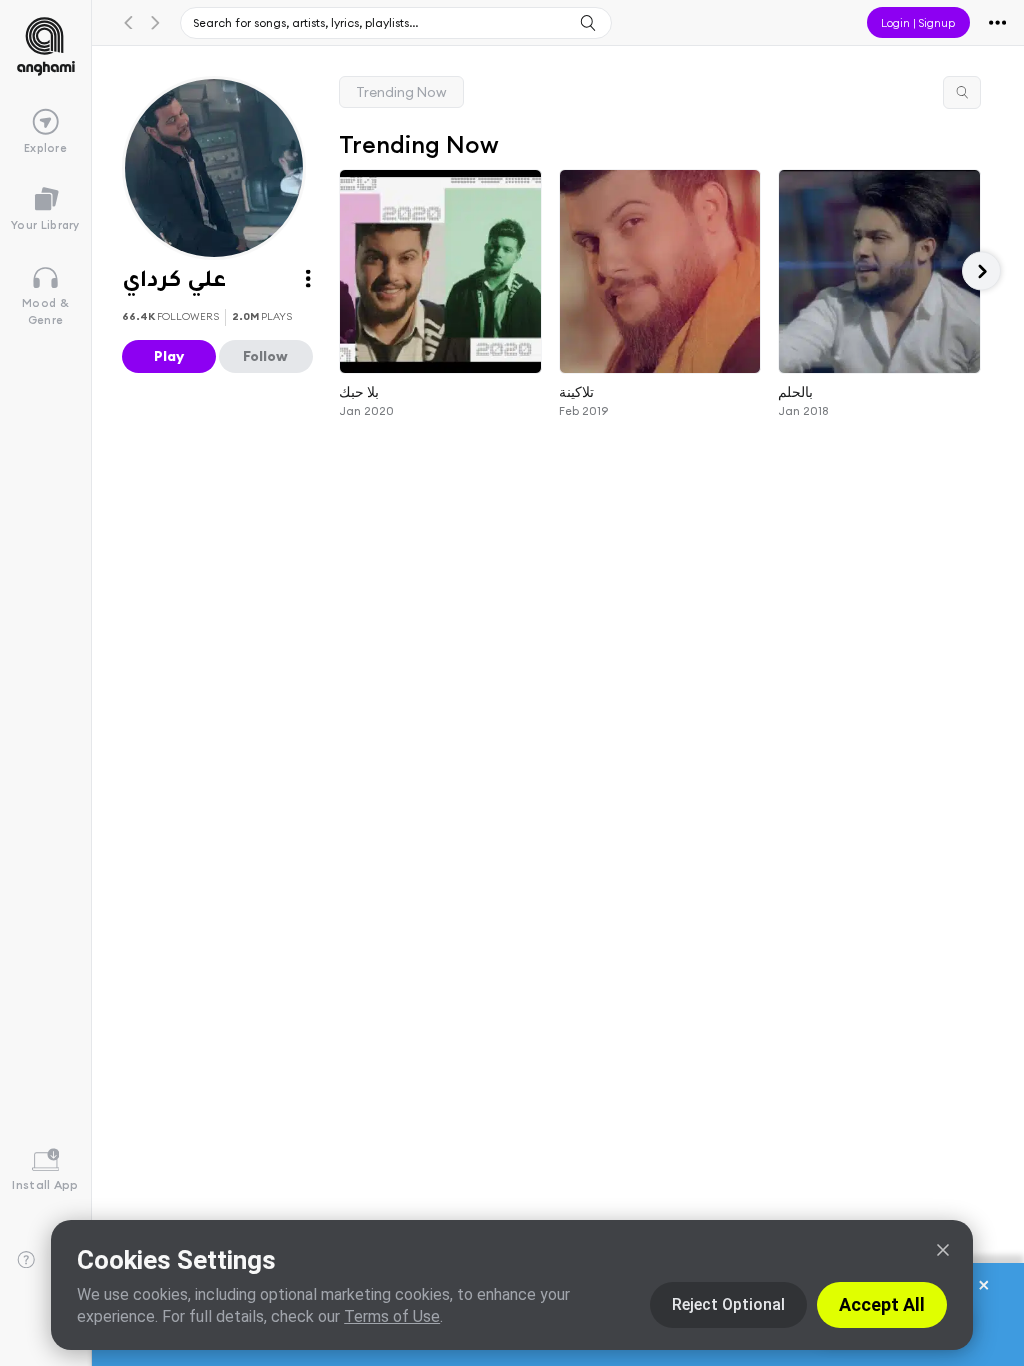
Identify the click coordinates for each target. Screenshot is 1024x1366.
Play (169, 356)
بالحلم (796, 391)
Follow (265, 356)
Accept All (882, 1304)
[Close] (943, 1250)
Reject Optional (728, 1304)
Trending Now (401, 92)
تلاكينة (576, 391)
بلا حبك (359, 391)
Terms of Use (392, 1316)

---

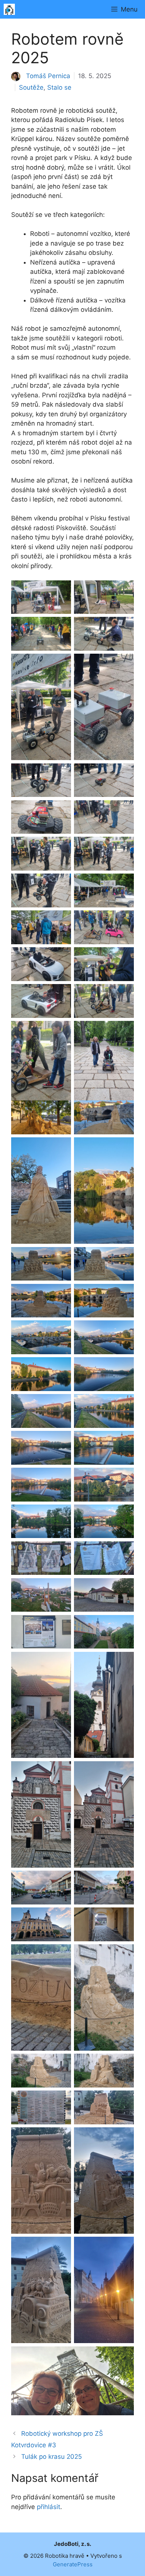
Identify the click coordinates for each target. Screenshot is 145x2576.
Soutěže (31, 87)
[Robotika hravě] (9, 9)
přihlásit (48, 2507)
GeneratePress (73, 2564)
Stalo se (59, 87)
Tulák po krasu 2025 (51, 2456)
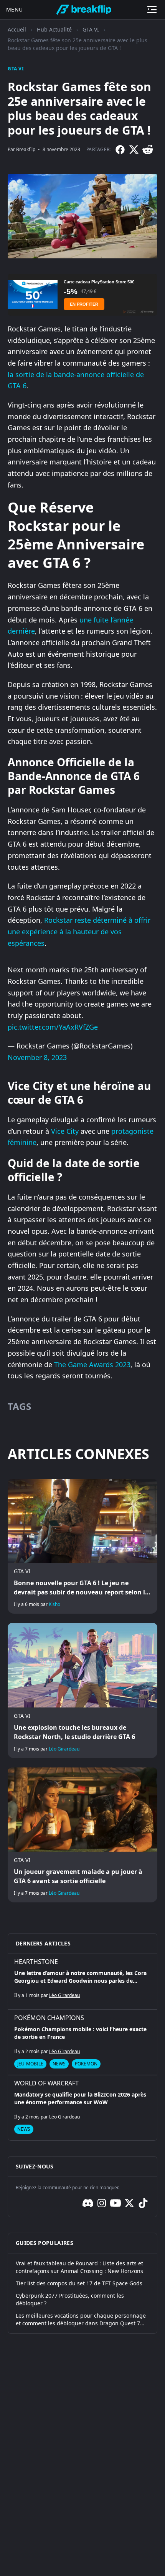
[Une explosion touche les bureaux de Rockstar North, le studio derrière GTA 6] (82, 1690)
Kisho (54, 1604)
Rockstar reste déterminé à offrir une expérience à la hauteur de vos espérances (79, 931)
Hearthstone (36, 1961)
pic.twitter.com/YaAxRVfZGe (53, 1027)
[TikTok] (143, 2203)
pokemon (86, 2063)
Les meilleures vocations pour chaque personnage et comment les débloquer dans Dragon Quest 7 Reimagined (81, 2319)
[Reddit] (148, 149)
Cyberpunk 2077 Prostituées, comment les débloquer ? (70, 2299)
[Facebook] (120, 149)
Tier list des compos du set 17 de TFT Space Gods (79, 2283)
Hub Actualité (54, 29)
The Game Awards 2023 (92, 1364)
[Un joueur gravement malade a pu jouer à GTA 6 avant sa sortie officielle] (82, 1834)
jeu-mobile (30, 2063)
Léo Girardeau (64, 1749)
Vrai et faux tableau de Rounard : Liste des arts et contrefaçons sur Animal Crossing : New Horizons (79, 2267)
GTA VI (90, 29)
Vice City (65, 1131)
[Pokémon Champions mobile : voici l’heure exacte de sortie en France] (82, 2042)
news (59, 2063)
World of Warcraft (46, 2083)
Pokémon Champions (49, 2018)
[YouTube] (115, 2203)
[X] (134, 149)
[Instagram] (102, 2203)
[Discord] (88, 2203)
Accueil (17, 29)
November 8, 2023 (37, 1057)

--

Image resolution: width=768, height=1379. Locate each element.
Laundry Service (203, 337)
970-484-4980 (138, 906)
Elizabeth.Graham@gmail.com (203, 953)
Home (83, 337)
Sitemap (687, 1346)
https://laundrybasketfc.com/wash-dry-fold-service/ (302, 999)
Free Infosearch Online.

**EXERCISE REQUIREMENTS**
Copy the lines above exactly. Start with the line containing "Screenshot is 1024x1366.", end with the line containing "Terms of Use (392, 1316)", and include both.

**TASK SOLUTION**
Identify the click coordinates for each target. Screenshot is 1024x1366.
Play (169, 356)
بالحلم (796, 391)
Follow (265, 356)
Accept All (882, 1304)
[Close] (943, 1250)
Reject Optional (728, 1304)
Trending Now (401, 92)
تلاكينة (576, 391)
بلا حبك (359, 391)
Terms of Use (392, 1316)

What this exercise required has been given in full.